«Everything is bullshit in rock'n'roll!» a hurlé Iggy Pop. Justement, les festivaliers étaient venus passer la journée d'hier au parc Jean-Drapeau pour leur dose dominicale de rock'n'roll. Le groupe The Stooges a donné le meilleur concert de la première journée d'Osheaga, n'en déplaise à The Killers, qui a eu l'ingrate tâche de suivre les légendes de Detroit.

Rendons aux Killers ce qui leur revient: ils ont aussi donné une performance énergique et déballé leurs compositions accrocheuses avec l'aplomb et ce sens du spectacle qui font leur renommée. Mais voilà, les Stooges étaient passés par là avant eux...

Avec des classiques à la chaîne: Not Right en ouverture. Suivie de la sombre 1969, qui ouvre la face A du premier album du groupe. Puis, comme une claque, I Wanna Be Your Dog, et la foule qui prend tout ça en pleine poire, et Iggy Pop à quatre pattes sur scène en train de faire le chien enragé. Puis T.V.Eye qui déboule, et Real Cool Time...

The Stooges, version 2008, irradiait, donnant un peu à voir à ces fans trop jeunes pour les avoir connus durant leurs heures de gloire. La section rythmique, constituée de Scott Asheton (batterie) et Mike Watt (basse), couchait de brutales fondations pour Ron Asheton (guitare) et, surtout, Iggy Pop, torse nu comme toujours, maigre comme un poulet déplumé, totalement possédé. Pas croyable, on dirait que le temps s'est arrêté pour ce fou chantant.

Rendu à No Fun, il a sommé le public de monter sur scène pour délirer en sa compagnie, se gardant d'autres bombes telles que Fun House et Search and Destroy pour la seconde moitié de cette mémorable performance, qui s'est déroulée sous un ciel clément.

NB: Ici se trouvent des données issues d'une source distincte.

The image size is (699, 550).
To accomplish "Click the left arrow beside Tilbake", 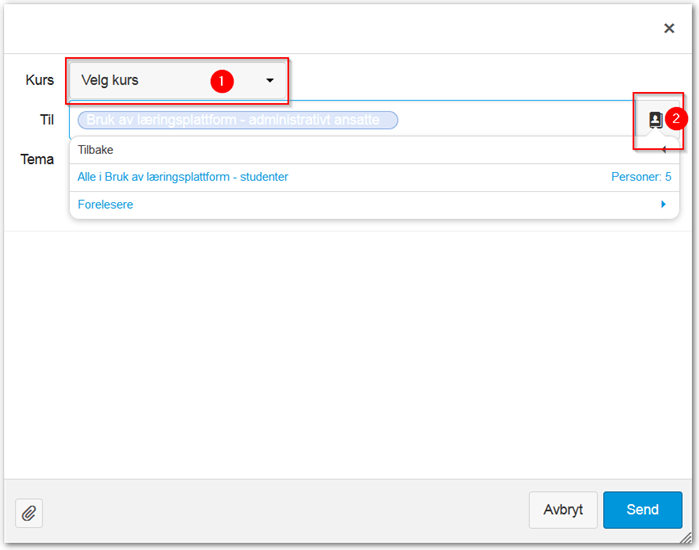I will tap(663, 150).
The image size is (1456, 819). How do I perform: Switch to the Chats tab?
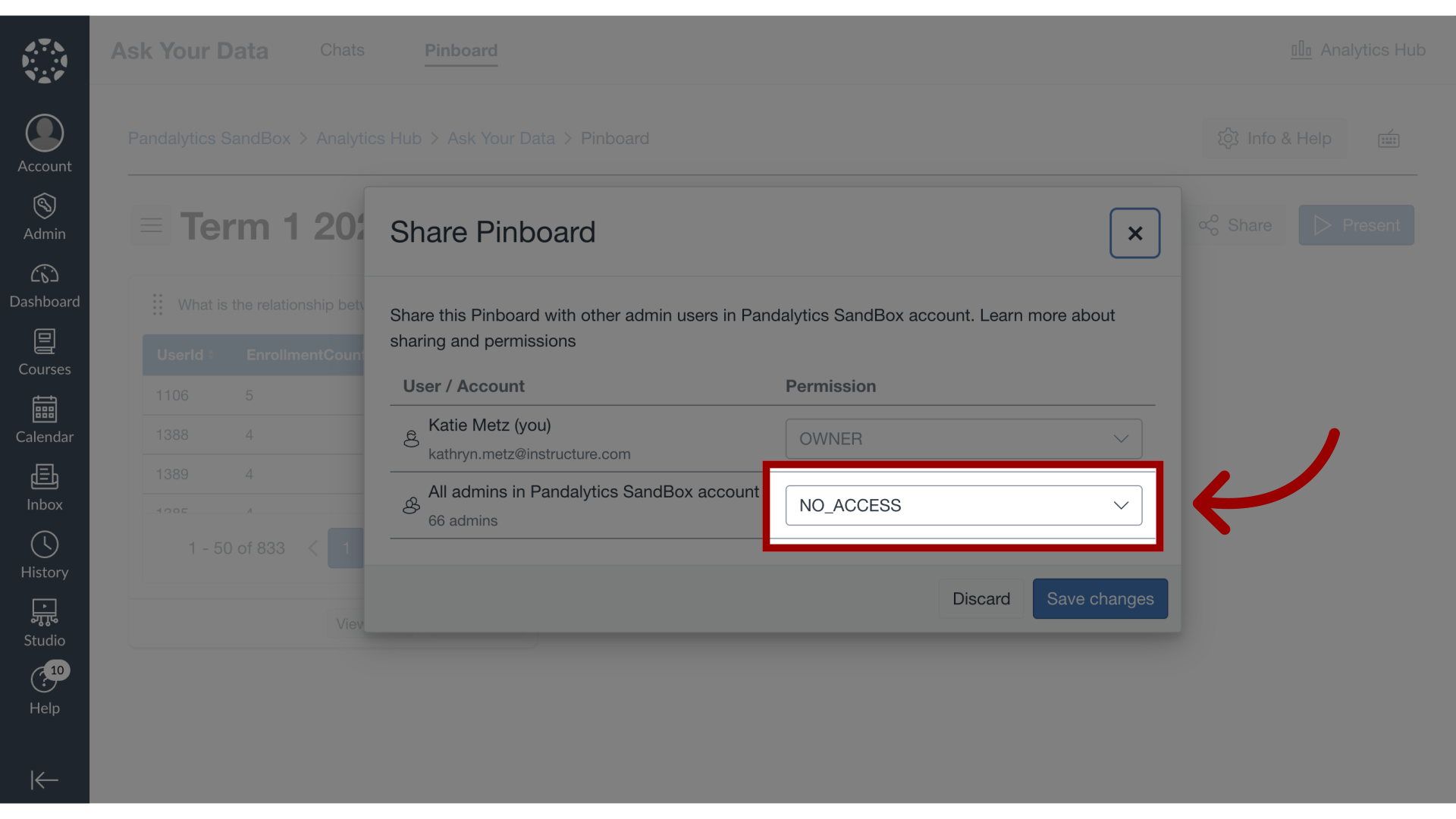pyautogui.click(x=342, y=49)
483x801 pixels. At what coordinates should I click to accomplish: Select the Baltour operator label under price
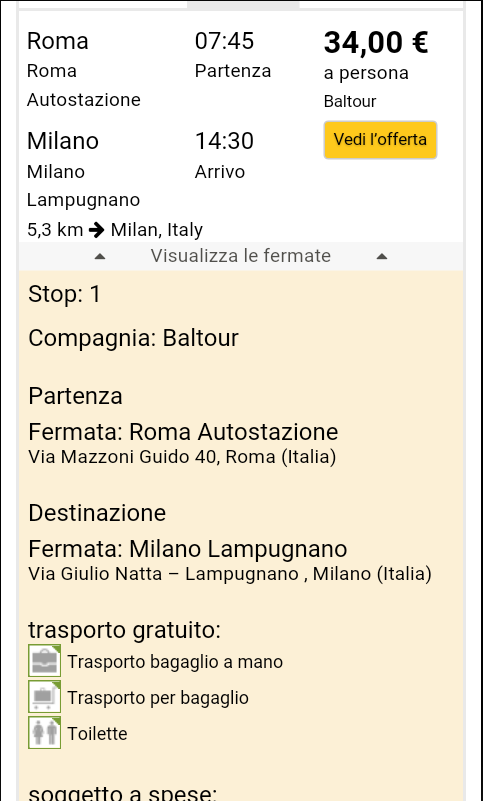[350, 101]
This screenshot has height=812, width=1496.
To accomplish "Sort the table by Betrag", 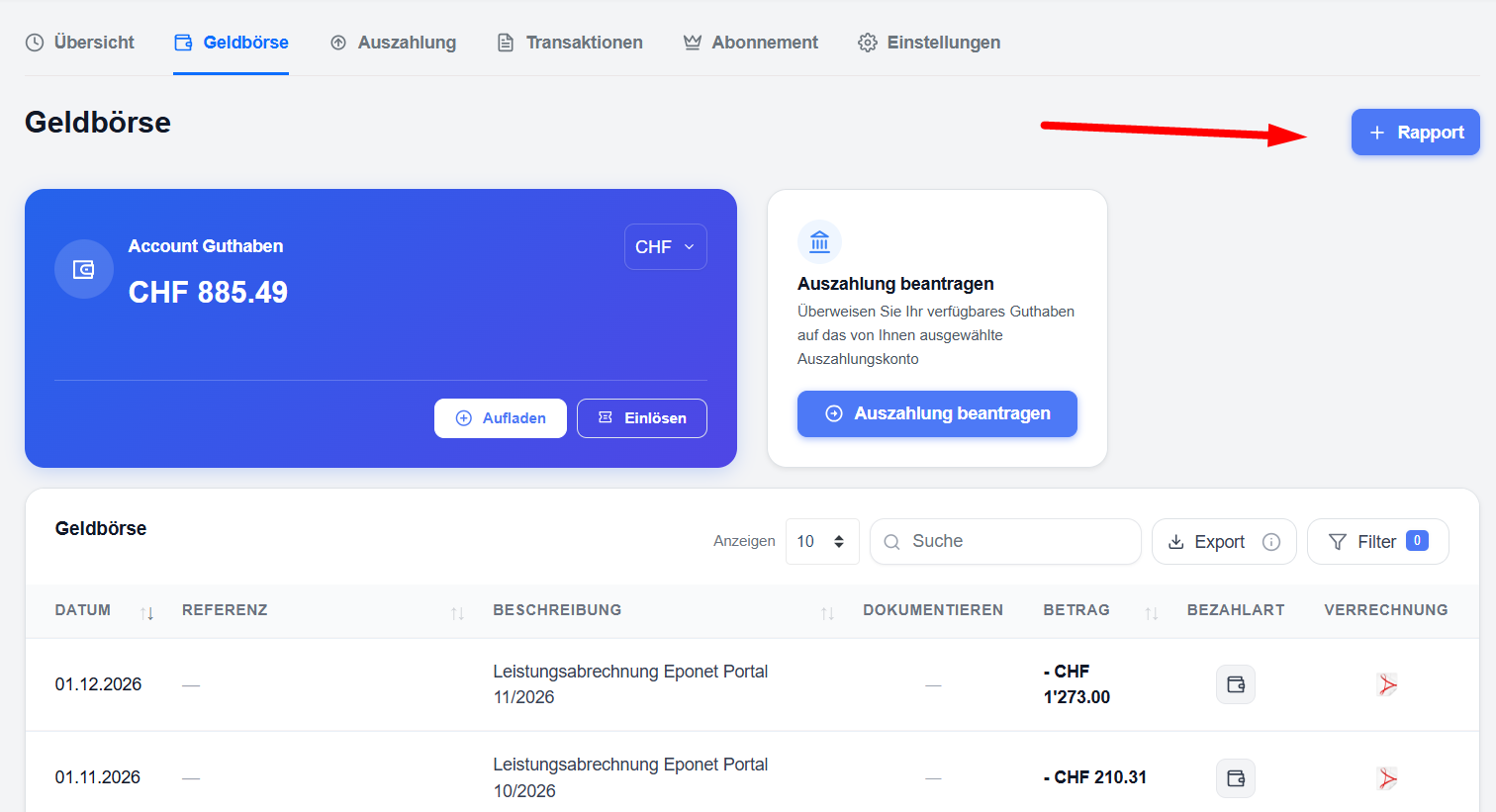I will point(1151,613).
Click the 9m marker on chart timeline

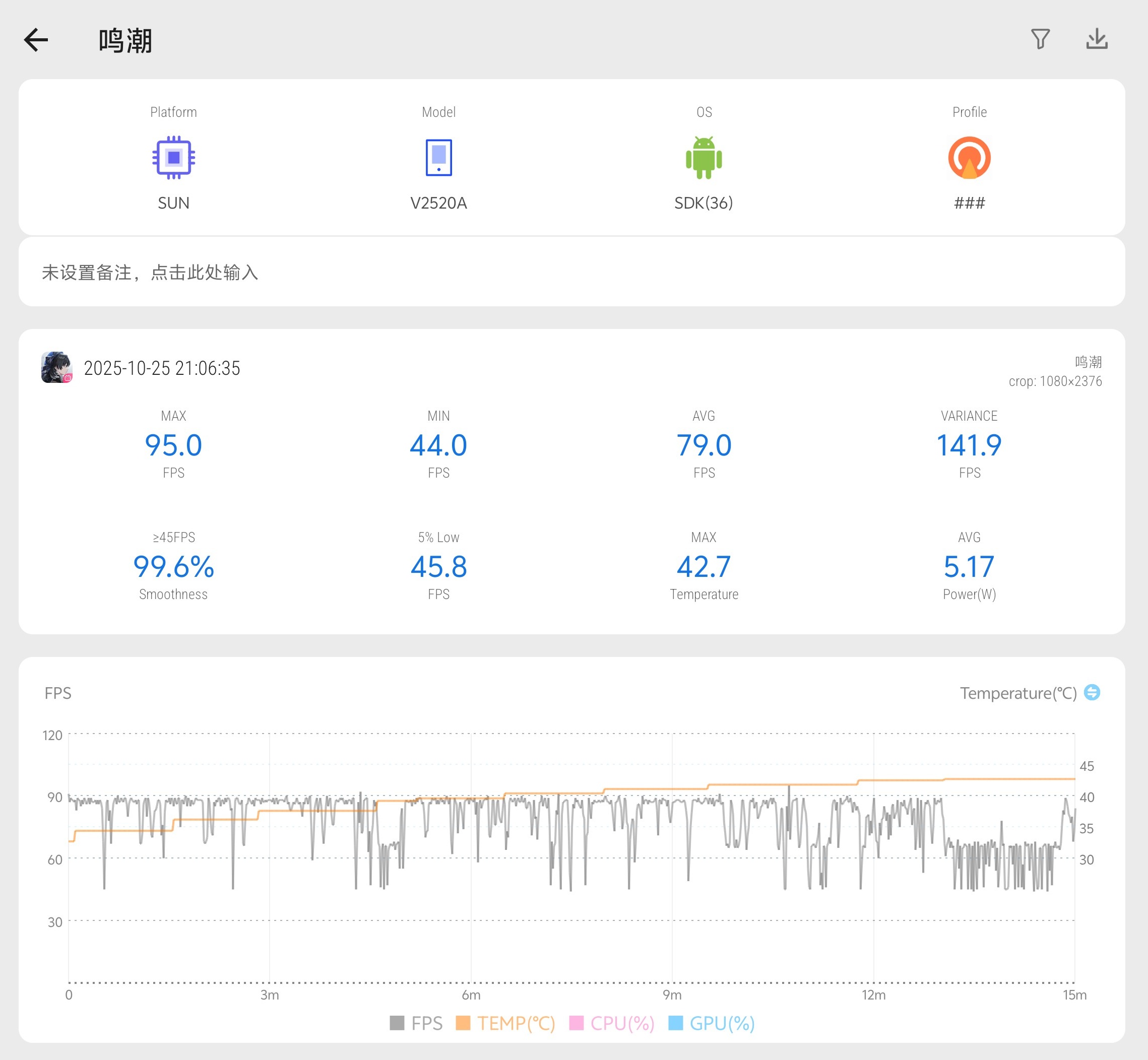point(672,995)
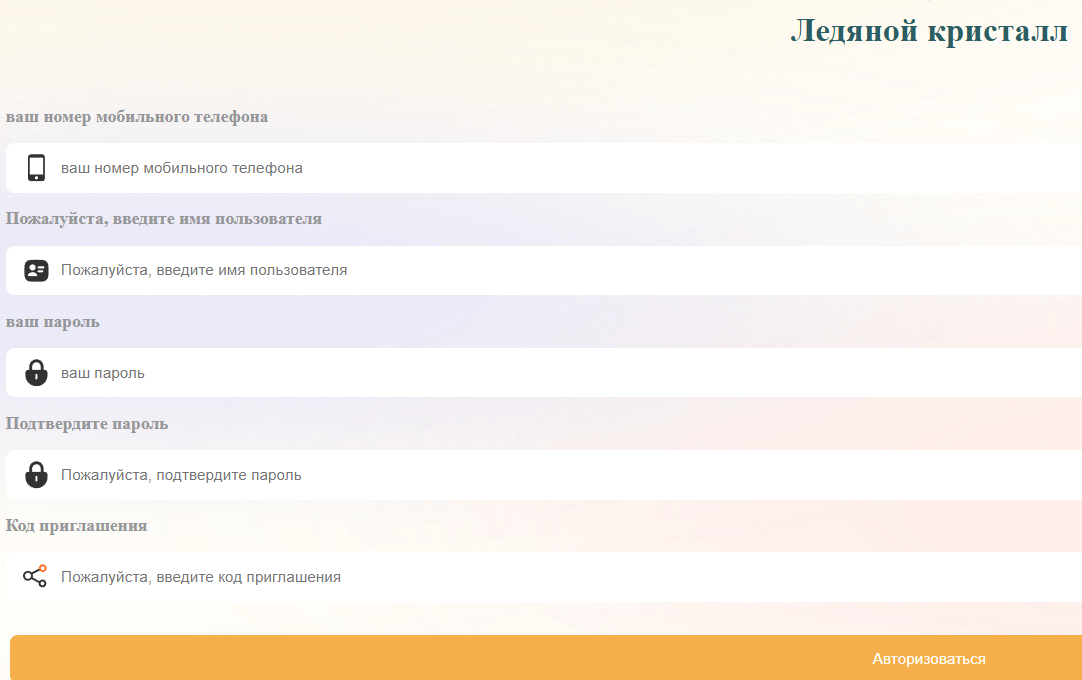1082x680 pixels.
Task: Click the share-network icon for invitation code
Action: pos(36,576)
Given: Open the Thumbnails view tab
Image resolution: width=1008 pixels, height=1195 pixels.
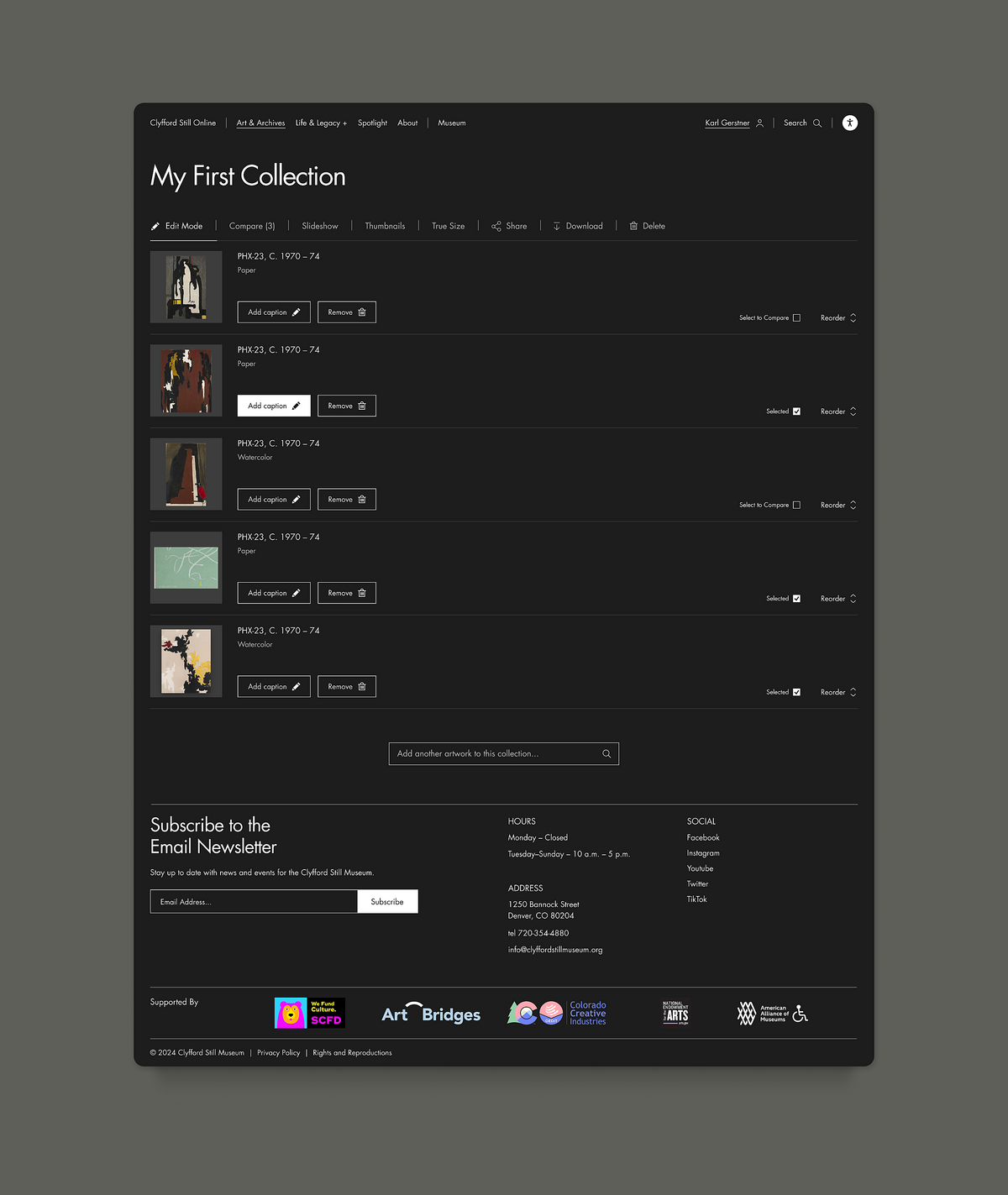Looking at the screenshot, I should (x=385, y=225).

En après-midi, cependant, rien à faire: pas même le plus important rassemblement d'artistes internationaux depuis la fin du Festival international de jazz de Montréal n'allait calmer le baromètre. Au lieu de la poussière qui lève sous nos pas par les belles journées ensoleillées, de grandes flaques de boue. Chez les spectatrices, la botte de caoutchouc était décidément l'accessoire mode le plus populaire.

Les Montréalais chéris Plants&Animals, fort occupés sous le petit chapiteau de la scène des Arbres (et observés de loin par une marmotte!), et N.E.R.D, le collectif mené par Chad Hugo et Pharrell Williams, ont goûté au ciel plombé et à sa mouillasse. Aussi bruyant que lors de sa dernière visite (en première partie de Kanye West au printemps dernier), N.E.R.D. a resservi son rock-funk agité façon Rage Against the Machine sur la grande scène, devant un public dégourdi mais clairsemé.

C'est qu'il n'y avait pas foule en ce dimanche après-midi. En soirée, les organisateurs avaient compté 13 000 entrées - à titre de comparaison, pour le concert de Radiohead, mercredi, le Groupe Gillett a déjà vendu 30 000 billets

Tant pis pour les absents, car vers 16 h 30, Spiritualized a donné une performance renversante. Jason «Spaceman» Pierce a rameuté un guitariste, un bassiste, un claviériste et deux soul sisters aux choeurs, histoire d'injecter une dose de gospel à ses chansons rock intenses.

Le concert a démarré comme il s'est terminé: dans un chaos de guitares électriques particulièrement tendues. Doux sur disque, Spiritualized montre les crocs et pousse à fond les amplis sur scène, entrecoupant les nappes de distorsion par quelques refrains folk bienvenus. Avant de quitter la scène, Spaceman a fait voler sa tête d'ampli pour ensuite percer du manche de sa guitare le gros Marshall qui trônait derrière lui.

Mais la palme du spectacle le plus disjoncté revient néanmoins au quatuor Duchess Says, qui, manifestement, n'a pas volé son prix Miroir pour la meilleure performance d'un jeune artiste. Après quelques explosives chansons seulement, la chanteuse Annie-Claude est rapidement descendue de la scène MEG pour aller se rouler dans la boue, juste aux pieds des spectateurs, avant de remonter sur scène pour donner des coups de poing à son keytar!